# PRO brand bike gear?



## cyclesport45 (Dec 10, 2007)

Anybody know if PRO bike gear (www.pro-bikegear.com) is distributed in the US? It's a division of Shimano, all kinds of good stuff... bars, stems, computers, wheels, etc. I'm specifically looking at the PRO PLT OS bar and stem (but not because it comes in the ICE grey to match new Shimano Ultegra ICE group that happens to be on my new bike). (And will look really great) .


----------



## RC28 (May 9, 2002)

cyclesport45 said:


> Anybody know if PRO bike gear (www.pro-bikegear.com) is distributed in the US? It's a division of Shimano, all kinds of good stuff... bars, stems, computers, wheels, etc. I'm specifically looking at the PRO PLT OS bar and stem (but not because it comes in the ICE grey to match new Shimano Ultegra ICE group that happens to be on my new bike). (And will look really great) .


I haven't been able to buy it in the States. I got mine (the PRO PLT stem and seatpost) from overseas. They look really nice although the color on the stem does not exactly match the one on the seatpost. Weird, I know but that's how it is. The seatpost is a very very close match to the Deda 100 stem's color while the stem is a bit shinier. They both look good though.


----------



## DIRT BOY (Aug 22, 2002)

RC28 said:


> I haven't been able to buy it in the States. I got mine (the PRO PLT stem and seatpost) from overseas. They look really nice although the color on the stem does not exactly match the one on the seatpost. Weird, I know but that's how it is. The seatpost is a very very close match to the Deda 100 stem's color while the stem is a bit shinier. They both look good though.

▬▬▬▬▬▬

**EXERCISE INSTRUCTIONS**
1/ Say whether each statement agrees with the PRO bike gear thread, answering yes or no and quoting the words that decide it: (a) RC28 bought the PRO PLT stem and seatpost in the US; (b) PRO is a division of Shimano; (c) RC28's stem is shinier than the seatpost.
2/ Write the next part of the PRO bike gear thread, picking up right after its last line.
The lines after the thread come from a separate, unrelated source.

**GIVEN MATERIAL**

▬▬▬▬▬▬

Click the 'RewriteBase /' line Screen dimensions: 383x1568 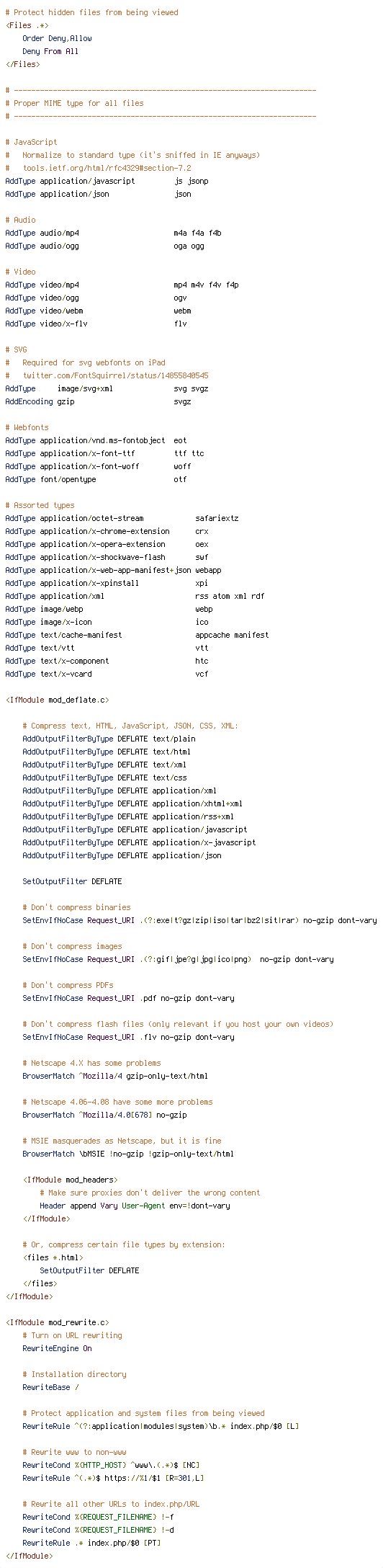tap(50, 1387)
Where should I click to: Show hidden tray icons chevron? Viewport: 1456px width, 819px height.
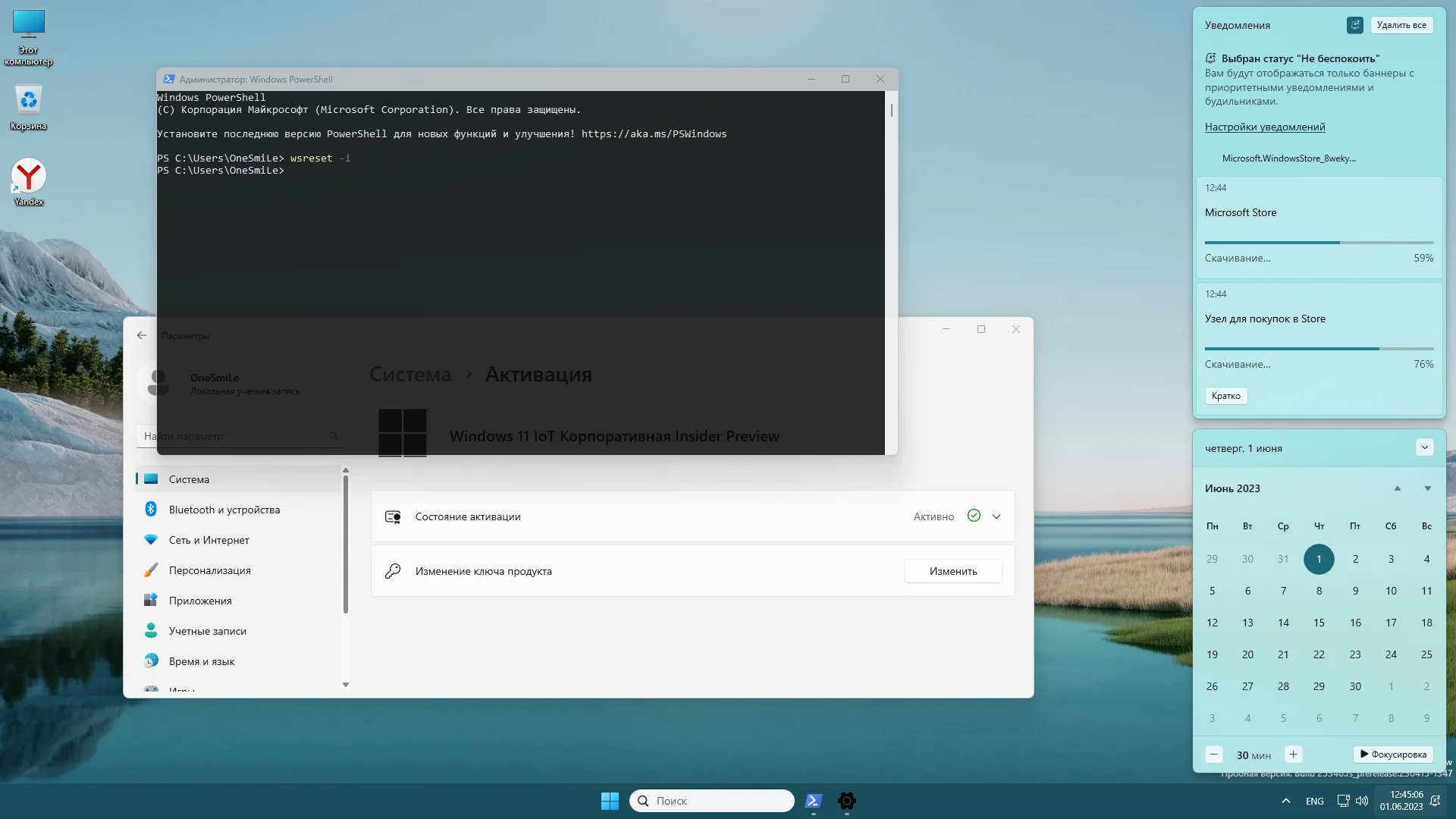pos(1285,801)
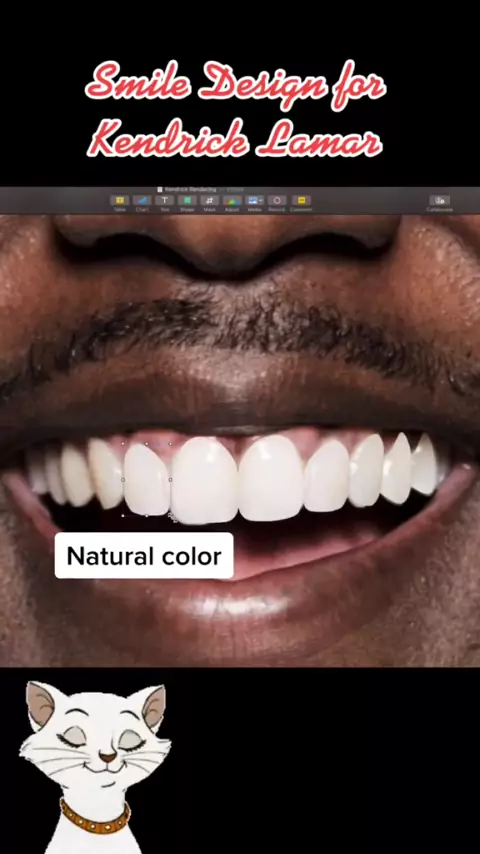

▬▬▬▬▬▬

**PER-TASK ANSWERS**
1/
(a) No: "I haven't been able to buy it in the States. I got mine (the PRO PLT stem and seatpost) from overseas."
(b) Yes: "It's a division of Shimano"
(c) Yes: "while the stem is a bit shinier."

2/
Where?


----------



## cyclesport45 (Dec 10, 2007)

Damn. I happened to see a full page ad in Road Bike Action Mag. Love the stuff, just ASSUMED that if they're advertising in US, you must be able to BUY the [email protected]#M stuff in the US.


----------



## roadboy (Apr 1, 2003)

the stuff is in the 2008 shimano dealer book, your lbs should be able to order. we order some stuff already and it looks good, plus the pricing is pretty good compared to euro brands


----------



## teoteoteo (Sep 8, 2002)

cyclesport45 said:


> Anybody know if PRO bike gear (www.pro-bikegear.com) is distributed in the US? It's a division of Shimano, all kinds of good stuff... bars, stems, computers, wheels, etc. I'm specifically looking at the PRO PLT OS bar and stem (but not because it comes in the ICE grey to match new Shimano Ultegra ICE group that happens to be on my new bike). (And will look really great) .



I wuz mistaken


----------



## DIRT BOY (Aug 22, 2002)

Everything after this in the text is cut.